14 HUMAN PAPILLOMAVIRUS GENOTYPE PREVALENCE IN ITALY AFTER NATIONWIDE VACCINATION: A DYNAMIC TRANSMISSION MODEL

Thursday, October 18, 2012
The Atrium (Hyatt Regency)
Poster Board # 14
Applied Health Economics (AHE)

Gabriele Accetta, PhD, ISPO Cancer Research and Prevention Institute, Florence, Italy, Lorenzo Cecconi, University of Florence, Florence, Italy, Gianpaolo Scalia-Tomba, University of Rome Tor Vergata, Rome, Italy and Annibale Biggeri, University of Florence and ISPO Cancer Research and Prevention Institute, Florence, Italy

Purpose: To assess the potential impact of a human papillomavirus (HPVs) 16/18 vaccination program on oncogenic HPVs prevalence in Italy.  

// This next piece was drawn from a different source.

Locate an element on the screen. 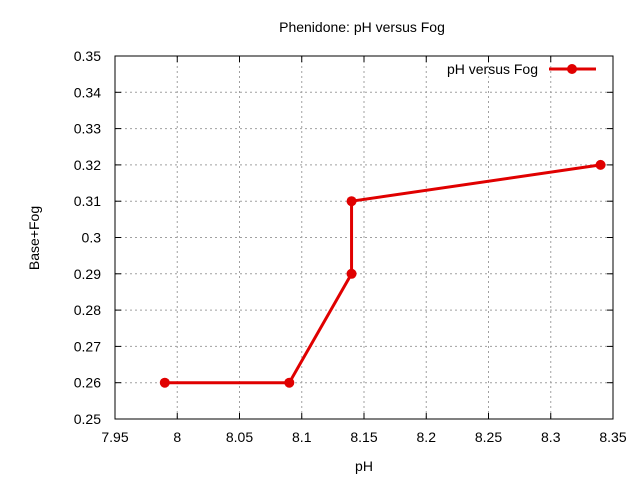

Method: The potential  effects of  HPV 16/18 vaccine on cervical cancer incidence will depend on how vaccination lowers oncogenic HPV prevalence throughout the population.  We developed a dynamic deterministic and non-linear model for heterosexual transmission of HPV infections to describe direct and indirect protection effects of vaccination. The model distinguishes  3 different types of HPV:  high-risk 16/18,  high-risk  non 16/18, and low-risk, and was parametrized using demographic characteristics of the Italian population and published literature on HPV. The model was calibrated to match observed  type-specific HPV prevalence. Vaccine  efficacy assumptions:  75.6%  effective in preventing  HPV 16/18 infection,  and 11% effective in preventing infection by high-risk HPV types not covered by the vaccine.

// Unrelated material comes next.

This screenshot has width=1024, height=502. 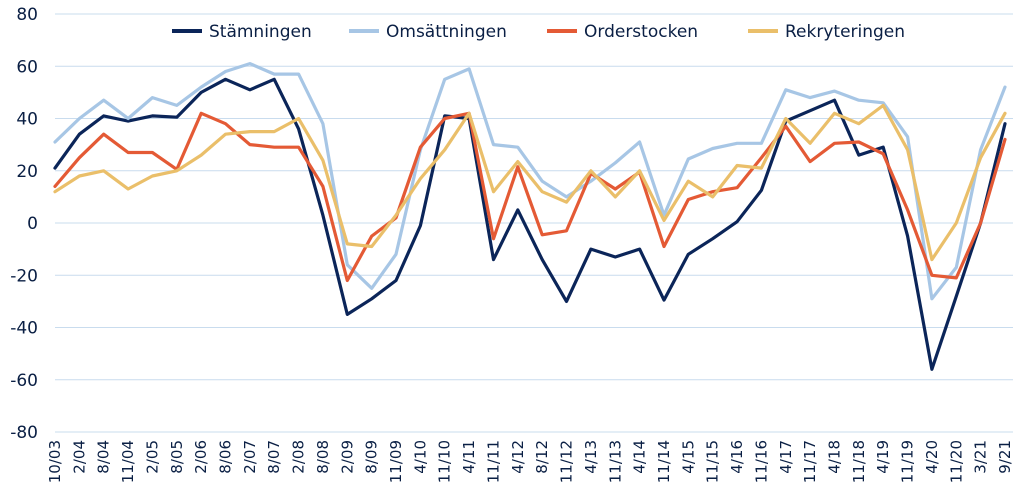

Result: At 30% vaccine coverage,  vaccinating 12-year-old girls will result in a reduction of  HPV 16/18 prevalence and in an increase of  high-risk HPV non 16/18 prevalence. Twenty years after the start of the vaccination program high-risk HPV (16/18 and non 16/18) prevalence will decrease for women <35 yrs and will increase for women >35 yrs. After sixty years the prevalence decreases for all age groups except for women aged 40-49 years (see table).
Table. High-risk  HPV  prevalence in women: endemic equilibrium distribution, 20 and 60 years after the start of the mass vaccination program (coverage 30%).
Age Equilibrium  After 20 yrs  After 60 yrs
years      %  % (variation)   % (variation) 
15-19     25.3 12.0 (-53%) 9.8 (-61%)
20-24     30.6 22.5 (-27%) 17.9 (-42%)
25-29     19.2 16.0 (-17%) 12.6 (-35%)
30-34     12.0 11.6 (-3%) 9.1 (-24%)
35-39     7.5 9.6 (+27%) 6.7 (-11%)
40-44     4.9 7.7 (+56%) 5.3 (+8%)
45-49     3.3 5.0 (+53%) 3.5 (+6%)
50-54     1.9 2.7 (+40%) 1.8 (-3%)
55-59     1.6 2.2 (+35%) 1.5 (-6%)
60-64     1.7 1.8 (+6%) 1.3 (-24%)

Conclusion: At 30% coverage, HPV 16/18 vaccination of preadolescent women will lower HPV 16/18 prevalence also among non-vaccinated women. However, the decrease in HPV 16/18 prevalence is accompanied by an increase in high-risk HPV non 16/18 prevalence in the next decades. Overall oncogenic HPV prevalence can increase or decrease depending on age group.